## Goal
Render every line of the records below as a Markdown table with two columns, Row and Line, skipping any blank lines. Leave the pictures out of the table.

╭─ Given records

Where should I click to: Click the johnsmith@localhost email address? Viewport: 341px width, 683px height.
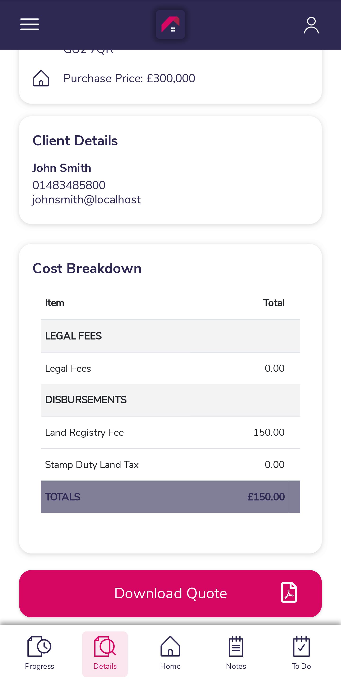pos(86,200)
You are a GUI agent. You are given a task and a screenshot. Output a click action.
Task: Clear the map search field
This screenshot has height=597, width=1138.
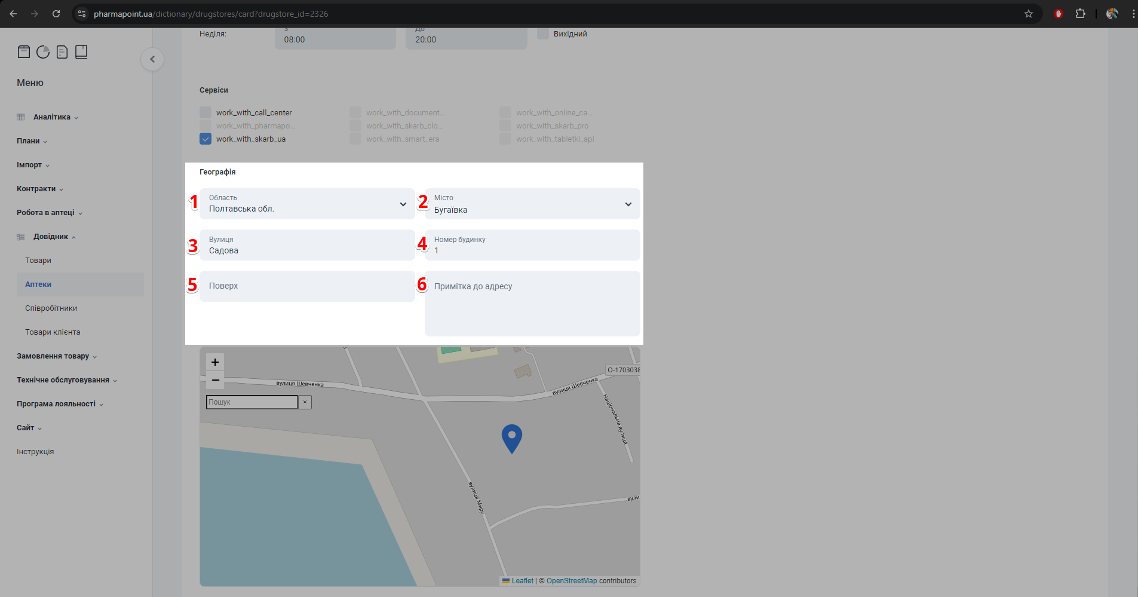[x=305, y=402]
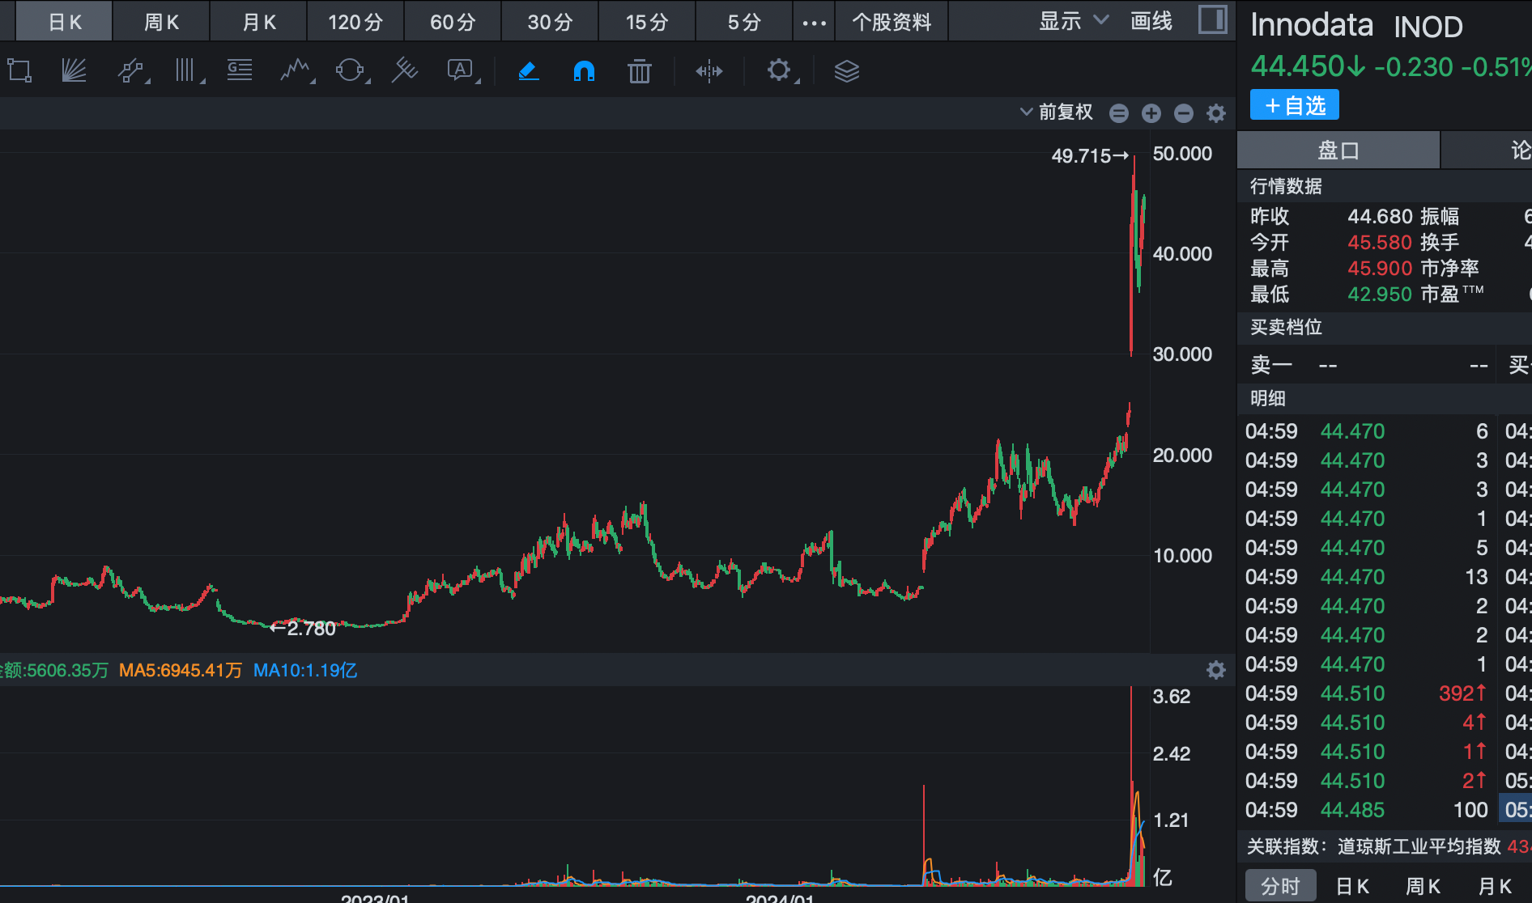The image size is (1532, 903).
Task: Pick the fan lines drawing tool
Action: pyautogui.click(x=74, y=71)
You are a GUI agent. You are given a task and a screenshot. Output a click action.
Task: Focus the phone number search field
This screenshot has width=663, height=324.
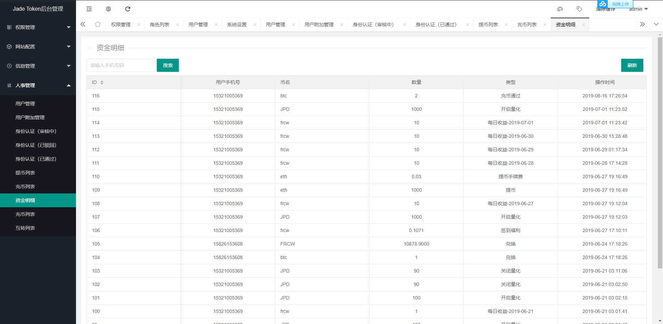121,65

╰─

## The answer
| Row | Line |
|---|---|
| 1 | Where should I click to: Click the johnsmith@localhost email address? Viewport: 341px width, 683px height. |
| 2 | pos(86,200) |
| 3 | You are a GUI agent. You are given a task and a screenshot. Output a click action. |
| 4 | Task: Clear the map search field |
| 5 | This screenshot has height=597, width=1138. |
| 6 | [x=305, y=402] |
| 7 | The image size is (1532, 903). |
| 8 | Task: Pick the fan lines drawing tool |
| 9 | Action: pyautogui.click(x=74, y=71) |
| 10 | You are a GUI agent. You are given a task and a screenshot. Output a click action. |
| 11 | Task: Focus the phone number search field |
| 12 | This screenshot has width=663, height=324. |
| 13 | 121,65 |